DATA TO USE:
┄┄┄┄┄┄┄┄┄┄

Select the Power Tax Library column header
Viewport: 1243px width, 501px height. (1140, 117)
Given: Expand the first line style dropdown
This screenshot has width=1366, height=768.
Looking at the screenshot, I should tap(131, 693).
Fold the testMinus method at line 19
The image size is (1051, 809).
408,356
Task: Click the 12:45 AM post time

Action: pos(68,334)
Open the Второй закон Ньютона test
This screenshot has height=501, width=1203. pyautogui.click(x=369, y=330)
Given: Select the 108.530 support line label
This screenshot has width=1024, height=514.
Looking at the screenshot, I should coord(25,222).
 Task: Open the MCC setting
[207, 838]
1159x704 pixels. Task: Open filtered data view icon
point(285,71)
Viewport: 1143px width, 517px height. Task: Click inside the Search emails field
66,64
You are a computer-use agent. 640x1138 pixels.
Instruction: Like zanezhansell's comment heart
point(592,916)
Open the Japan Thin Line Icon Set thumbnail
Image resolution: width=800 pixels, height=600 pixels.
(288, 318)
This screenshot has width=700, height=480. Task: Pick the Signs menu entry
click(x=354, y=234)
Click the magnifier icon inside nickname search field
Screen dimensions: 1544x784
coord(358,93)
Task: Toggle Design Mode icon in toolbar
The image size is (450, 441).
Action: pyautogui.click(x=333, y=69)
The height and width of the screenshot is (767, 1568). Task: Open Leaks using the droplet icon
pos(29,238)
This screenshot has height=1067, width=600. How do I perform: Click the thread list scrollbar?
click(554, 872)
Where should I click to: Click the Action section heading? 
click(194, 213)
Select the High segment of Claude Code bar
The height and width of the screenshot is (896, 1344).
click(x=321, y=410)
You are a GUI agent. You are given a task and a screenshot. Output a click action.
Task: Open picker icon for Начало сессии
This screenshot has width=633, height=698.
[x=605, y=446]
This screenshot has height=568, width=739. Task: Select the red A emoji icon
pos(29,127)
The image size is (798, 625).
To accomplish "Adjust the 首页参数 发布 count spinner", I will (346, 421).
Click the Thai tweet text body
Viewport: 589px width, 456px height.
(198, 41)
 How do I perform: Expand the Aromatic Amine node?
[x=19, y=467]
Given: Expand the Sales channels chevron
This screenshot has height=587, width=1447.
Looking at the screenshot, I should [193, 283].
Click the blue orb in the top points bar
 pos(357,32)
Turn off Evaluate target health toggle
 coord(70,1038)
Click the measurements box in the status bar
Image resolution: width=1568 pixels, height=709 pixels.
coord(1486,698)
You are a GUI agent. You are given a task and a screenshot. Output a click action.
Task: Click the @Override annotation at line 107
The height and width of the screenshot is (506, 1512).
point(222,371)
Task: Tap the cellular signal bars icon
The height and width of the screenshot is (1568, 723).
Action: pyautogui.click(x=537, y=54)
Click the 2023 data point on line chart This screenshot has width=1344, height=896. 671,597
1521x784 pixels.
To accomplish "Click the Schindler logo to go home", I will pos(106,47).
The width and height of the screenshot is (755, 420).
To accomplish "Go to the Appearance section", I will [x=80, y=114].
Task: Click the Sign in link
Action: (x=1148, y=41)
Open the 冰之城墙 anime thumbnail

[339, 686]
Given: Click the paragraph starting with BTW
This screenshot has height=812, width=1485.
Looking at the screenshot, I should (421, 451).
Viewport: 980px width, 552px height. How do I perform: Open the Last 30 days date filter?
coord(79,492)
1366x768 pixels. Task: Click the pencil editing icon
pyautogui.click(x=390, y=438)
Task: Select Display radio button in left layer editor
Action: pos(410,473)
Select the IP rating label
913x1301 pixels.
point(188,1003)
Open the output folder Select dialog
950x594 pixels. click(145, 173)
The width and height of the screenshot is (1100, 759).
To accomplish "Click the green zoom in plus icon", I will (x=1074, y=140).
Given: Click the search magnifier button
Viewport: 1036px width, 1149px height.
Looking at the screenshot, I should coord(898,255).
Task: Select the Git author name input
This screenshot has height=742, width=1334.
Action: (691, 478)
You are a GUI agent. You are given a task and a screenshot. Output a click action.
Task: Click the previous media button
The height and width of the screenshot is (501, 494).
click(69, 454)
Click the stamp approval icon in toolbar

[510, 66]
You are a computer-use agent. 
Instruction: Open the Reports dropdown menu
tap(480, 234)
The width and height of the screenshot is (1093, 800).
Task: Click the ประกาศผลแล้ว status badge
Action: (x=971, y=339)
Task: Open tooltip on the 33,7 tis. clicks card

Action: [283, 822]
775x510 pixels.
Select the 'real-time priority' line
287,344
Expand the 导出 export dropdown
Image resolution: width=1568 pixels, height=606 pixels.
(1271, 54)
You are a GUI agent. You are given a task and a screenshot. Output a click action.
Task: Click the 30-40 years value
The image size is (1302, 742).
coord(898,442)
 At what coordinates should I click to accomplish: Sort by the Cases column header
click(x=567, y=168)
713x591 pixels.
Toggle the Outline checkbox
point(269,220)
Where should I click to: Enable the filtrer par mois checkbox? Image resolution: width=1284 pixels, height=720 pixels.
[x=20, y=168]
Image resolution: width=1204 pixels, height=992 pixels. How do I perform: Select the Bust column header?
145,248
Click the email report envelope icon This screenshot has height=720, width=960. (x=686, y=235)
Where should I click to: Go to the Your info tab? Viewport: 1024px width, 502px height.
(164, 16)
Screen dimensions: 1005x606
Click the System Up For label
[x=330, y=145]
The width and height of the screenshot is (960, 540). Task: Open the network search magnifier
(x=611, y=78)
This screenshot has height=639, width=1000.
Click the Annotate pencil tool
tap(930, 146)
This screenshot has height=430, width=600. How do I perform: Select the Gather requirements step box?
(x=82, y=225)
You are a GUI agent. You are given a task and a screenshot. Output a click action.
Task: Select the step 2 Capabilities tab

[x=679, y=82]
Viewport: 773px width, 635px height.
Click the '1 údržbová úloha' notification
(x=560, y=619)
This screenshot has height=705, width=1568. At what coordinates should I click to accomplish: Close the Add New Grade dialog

┄┄┄┄┄┄┄┄┄┄

WHAT YOU HAVE TO DO:
Out of the data above, set down the lines from the one with "This screenshot has width=700, height=480." to the one with "The image size is (798, 625).", both included, exactly as written and with no additions.

RESPONSE TO THE TASK:
This screenshot has width=700, height=480. Task: Pick the Signs menu entry
click(x=354, y=234)
Click the magnifier icon inside nickname search field
Screen dimensions: 1544x784
coord(358,93)
Task: Toggle Design Mode icon in toolbar
The image size is (450, 441).
Action: pyautogui.click(x=333, y=69)
The height and width of the screenshot is (767, 1568). Task: Open Leaks using the droplet icon
pos(29,238)
This screenshot has height=1067, width=600. How do I perform: Click the thread list scrollbar?
click(554, 872)
Where should I click to: Click the Action section heading? 
click(194, 213)
Select the High segment of Claude Code bar
The height and width of the screenshot is (896, 1344).
click(x=321, y=410)
You are a GUI agent. You are given a task and a screenshot. Output a click action.
Task: Open picker icon for Начало сессии
This screenshot has width=633, height=698.
[x=605, y=446]
This screenshot has height=568, width=739. Task: Select the red A emoji icon
pos(29,127)
The image size is (798, 625).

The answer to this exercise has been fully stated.